# [ASSIGNMENT]
Give every entry again, word for word.

[Collected data]
----

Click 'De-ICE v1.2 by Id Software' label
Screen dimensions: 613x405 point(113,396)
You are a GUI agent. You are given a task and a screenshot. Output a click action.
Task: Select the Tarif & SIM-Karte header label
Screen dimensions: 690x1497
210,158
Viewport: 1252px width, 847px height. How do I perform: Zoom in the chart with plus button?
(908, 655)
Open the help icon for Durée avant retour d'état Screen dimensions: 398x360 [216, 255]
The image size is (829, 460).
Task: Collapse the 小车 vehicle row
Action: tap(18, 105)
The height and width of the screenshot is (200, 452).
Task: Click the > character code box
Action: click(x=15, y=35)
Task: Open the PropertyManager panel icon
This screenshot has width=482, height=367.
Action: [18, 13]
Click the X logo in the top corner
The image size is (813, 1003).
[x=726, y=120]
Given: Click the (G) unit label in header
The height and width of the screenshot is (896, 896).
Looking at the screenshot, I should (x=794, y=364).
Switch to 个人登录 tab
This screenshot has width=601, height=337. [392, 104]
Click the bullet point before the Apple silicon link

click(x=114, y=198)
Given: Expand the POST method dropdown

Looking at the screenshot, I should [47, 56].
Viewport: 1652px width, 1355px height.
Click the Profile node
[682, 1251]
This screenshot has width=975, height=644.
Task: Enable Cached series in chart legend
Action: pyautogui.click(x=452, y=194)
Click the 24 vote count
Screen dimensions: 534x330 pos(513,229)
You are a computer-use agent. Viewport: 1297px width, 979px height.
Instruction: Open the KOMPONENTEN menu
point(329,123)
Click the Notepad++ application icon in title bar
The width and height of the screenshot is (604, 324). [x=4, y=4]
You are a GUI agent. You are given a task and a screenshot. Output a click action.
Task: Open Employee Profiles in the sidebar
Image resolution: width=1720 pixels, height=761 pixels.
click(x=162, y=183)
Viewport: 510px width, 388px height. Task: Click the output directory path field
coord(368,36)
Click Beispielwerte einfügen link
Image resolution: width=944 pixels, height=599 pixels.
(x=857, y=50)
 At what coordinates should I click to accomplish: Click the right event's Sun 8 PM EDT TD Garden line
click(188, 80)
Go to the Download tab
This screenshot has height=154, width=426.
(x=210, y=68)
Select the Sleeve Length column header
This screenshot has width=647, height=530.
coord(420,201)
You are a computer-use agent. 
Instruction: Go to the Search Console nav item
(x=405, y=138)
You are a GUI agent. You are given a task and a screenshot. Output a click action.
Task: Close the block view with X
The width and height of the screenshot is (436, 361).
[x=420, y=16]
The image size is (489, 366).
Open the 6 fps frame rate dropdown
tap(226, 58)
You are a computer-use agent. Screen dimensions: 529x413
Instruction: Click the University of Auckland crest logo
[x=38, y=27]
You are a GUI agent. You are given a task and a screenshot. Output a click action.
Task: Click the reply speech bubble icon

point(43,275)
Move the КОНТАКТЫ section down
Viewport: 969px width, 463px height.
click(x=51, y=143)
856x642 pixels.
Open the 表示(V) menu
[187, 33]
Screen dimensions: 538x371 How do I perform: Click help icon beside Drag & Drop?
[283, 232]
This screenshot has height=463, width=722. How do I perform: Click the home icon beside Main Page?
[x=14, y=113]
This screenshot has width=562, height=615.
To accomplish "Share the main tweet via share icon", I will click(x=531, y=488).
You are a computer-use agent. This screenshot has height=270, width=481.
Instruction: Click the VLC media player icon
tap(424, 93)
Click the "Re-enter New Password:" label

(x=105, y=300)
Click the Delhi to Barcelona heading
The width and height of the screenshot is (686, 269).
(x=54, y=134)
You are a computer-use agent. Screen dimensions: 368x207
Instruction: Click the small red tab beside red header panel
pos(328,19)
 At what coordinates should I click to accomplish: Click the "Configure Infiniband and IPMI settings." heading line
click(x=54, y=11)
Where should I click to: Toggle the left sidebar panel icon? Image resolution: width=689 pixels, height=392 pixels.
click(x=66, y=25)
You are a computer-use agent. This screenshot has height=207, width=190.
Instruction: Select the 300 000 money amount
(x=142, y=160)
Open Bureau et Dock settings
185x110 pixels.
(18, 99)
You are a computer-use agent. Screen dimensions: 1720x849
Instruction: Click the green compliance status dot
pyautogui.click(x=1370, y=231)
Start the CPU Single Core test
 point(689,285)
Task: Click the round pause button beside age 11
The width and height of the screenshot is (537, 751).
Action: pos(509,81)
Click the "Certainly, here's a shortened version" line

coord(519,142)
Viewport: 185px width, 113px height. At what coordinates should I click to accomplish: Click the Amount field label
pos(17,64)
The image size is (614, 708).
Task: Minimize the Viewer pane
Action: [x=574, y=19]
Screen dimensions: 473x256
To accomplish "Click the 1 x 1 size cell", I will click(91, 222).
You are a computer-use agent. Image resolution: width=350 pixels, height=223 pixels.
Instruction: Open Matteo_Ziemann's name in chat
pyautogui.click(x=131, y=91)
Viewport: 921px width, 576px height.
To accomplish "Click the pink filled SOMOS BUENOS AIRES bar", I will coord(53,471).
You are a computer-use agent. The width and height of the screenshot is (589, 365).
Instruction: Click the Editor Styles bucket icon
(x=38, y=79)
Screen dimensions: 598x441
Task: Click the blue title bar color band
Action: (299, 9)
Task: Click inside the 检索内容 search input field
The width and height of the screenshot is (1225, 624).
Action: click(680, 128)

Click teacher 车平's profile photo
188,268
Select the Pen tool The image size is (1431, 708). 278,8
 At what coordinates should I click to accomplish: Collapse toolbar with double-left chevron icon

----

# [EXERCISE RESULT]
Click 'De-ICE v1.2 by Id Software' label
Screen dimensions: 613x405 point(113,396)
You are a GUI agent. You are given a task and a screenshot. Output a click action.
Task: Select the Tarif & SIM-Karte header label
Screen dimensions: 690x1497
210,158
Viewport: 1252px width, 847px height. How do I perform: Zoom in the chart with plus button?
(908, 655)
Open the help icon for Durée avant retour d'état Screen dimensions: 398x360 [216, 255]
The image size is (829, 460).
Task: Collapse the 小车 vehicle row
Action: tap(18, 105)
The height and width of the screenshot is (200, 452).
Task: Click the > character code box
Action: click(x=15, y=35)
Task: Open the PropertyManager panel icon
This screenshot has width=482, height=367.
Action: [18, 13]
Click the X logo in the top corner
The image size is (813, 1003).
[x=726, y=120]
Given: Click the (G) unit label in header
The height and width of the screenshot is (896, 896).
Looking at the screenshot, I should (x=794, y=364).
Switch to 个人登录 tab
This screenshot has width=601, height=337. [392, 104]
Click the bullet point before the Apple silicon link

click(x=114, y=198)
Given: Expand the POST method dropdown

Looking at the screenshot, I should [47, 56].
Viewport: 1652px width, 1355px height.
Click the Profile node
[682, 1251]
This screenshot has width=975, height=644.
Task: Enable Cached series in chart legend
Action: pyautogui.click(x=452, y=194)
Click the 24 vote count
Screen dimensions: 534x330 pos(513,229)
You are a computer-use agent. Viewport: 1297px width, 979px height.
Instruction: Open the KOMPONENTEN menu
point(329,123)
Click the Notepad++ application icon in title bar
The width and height of the screenshot is (604, 324). [x=4, y=4]
You are a GUI agent. You are given a task and a screenshot. Output a click action.
Task: Open Employee Profiles in the sidebar
Image resolution: width=1720 pixels, height=761 pixels.
click(x=162, y=183)
Viewport: 510px width, 388px height. Task: Click the output directory path field
coord(368,36)
Click Beispielwerte einfügen link
Image resolution: width=944 pixels, height=599 pixels.
(x=857, y=50)
 At what coordinates should I click to accomplish: Click the right event's Sun 8 PM EDT TD Garden line
click(188, 80)
Go to the Download tab
This screenshot has height=154, width=426.
(x=210, y=68)
Select the Sleeve Length column header
This screenshot has width=647, height=530.
coord(420,201)
You are a computer-use agent. 
Instruction: Go to the Search Console nav item
(x=405, y=138)
You are a GUI agent. You are given a task and a screenshot. Output a click action.
Task: Close the block view with X
The width and height of the screenshot is (436, 361).
[x=420, y=16]
The image size is (489, 366).
Open the 6 fps frame rate dropdown
tap(226, 58)
You are a computer-use agent. Screen dimensions: 529x413
Instruction: Click the University of Auckland crest logo
[x=38, y=27]
You are a GUI agent. You are given a task and a screenshot. Output a click action.
Task: Click the reply speech bubble icon

point(43,275)
Move the КОНТАКТЫ section down
Viewport: 969px width, 463px height.
click(x=51, y=143)
856x642 pixels.
Open the 表示(V) menu
[187, 33]
Screen dimensions: 538x371 How do I perform: Click help icon beside Drag & Drop?
[283, 232]
This screenshot has height=463, width=722. How do I perform: Click the home icon beside Main Page?
[x=14, y=113]
This screenshot has width=562, height=615.
To accomplish "Share the main tweet via share icon", I will click(x=531, y=488).
You are a computer-use agent. This screenshot has height=270, width=481.
Instruction: Click the VLC media player icon
tap(424, 93)
Click the "Re-enter New Password:" label

(x=105, y=300)
Click the Delhi to Barcelona heading
The width and height of the screenshot is (686, 269).
(x=54, y=134)
You are a computer-use agent. Screen dimensions: 368x207
Instruction: Click the small red tab beside red header panel
pos(328,19)
 At what coordinates should I click to accomplish: Click the "Configure Infiniband and IPMI settings." heading line
click(x=54, y=11)
Where should I click to: Toggle the left sidebar panel icon? Image resolution: width=689 pixels, height=392 pixels.
click(x=66, y=25)
You are a computer-use agent. This screenshot has height=207, width=190.
Instruction: Select the 300 000 money amount
(x=142, y=160)
Open Bureau et Dock settings
185x110 pixels.
(18, 99)
You are a computer-use agent. Screen dimensions: 1720x849
Instruction: Click the green compliance status dot
pyautogui.click(x=1370, y=231)
Start the CPU Single Core test
 point(689,285)
Task: Click the round pause button beside age 11
The width and height of the screenshot is (537, 751).
Action: pos(509,81)
Click the "Certainly, here's a shortened version" line

coord(519,142)
Viewport: 185px width, 113px height. At what coordinates should I click to accomplish: Click the Amount field label
pos(17,64)
The image size is (614, 708).
Task: Minimize the Viewer pane
Action: [x=574, y=19]
Screen dimensions: 473x256
To accomplish "Click the 1 x 1 size cell", I will click(91, 222).
You are a computer-use agent. Image resolution: width=350 pixels, height=223 pixels.
Instruction: Open Matteo_Ziemann's name in chat
pyautogui.click(x=131, y=91)
Viewport: 921px width, 576px height.
To accomplish "Click the pink filled SOMOS BUENOS AIRES bar", I will coord(53,471).
You are a computer-use agent. The width and height of the screenshot is (589, 365).
Instruction: Click the Editor Styles bucket icon
(x=38, y=79)
Screen dimensions: 598x441
Task: Click the blue title bar color band
Action: (299, 9)
Task: Click inside the 检索内容 search input field
The width and height of the screenshot is (1225, 624).
Action: click(680, 128)

Click teacher 车平's profile photo
188,268
Select the Pen tool The image size is (1431, 708). 278,8
 At what coordinates should I click to accomplish: Collapse toolbar with double-left chevron icon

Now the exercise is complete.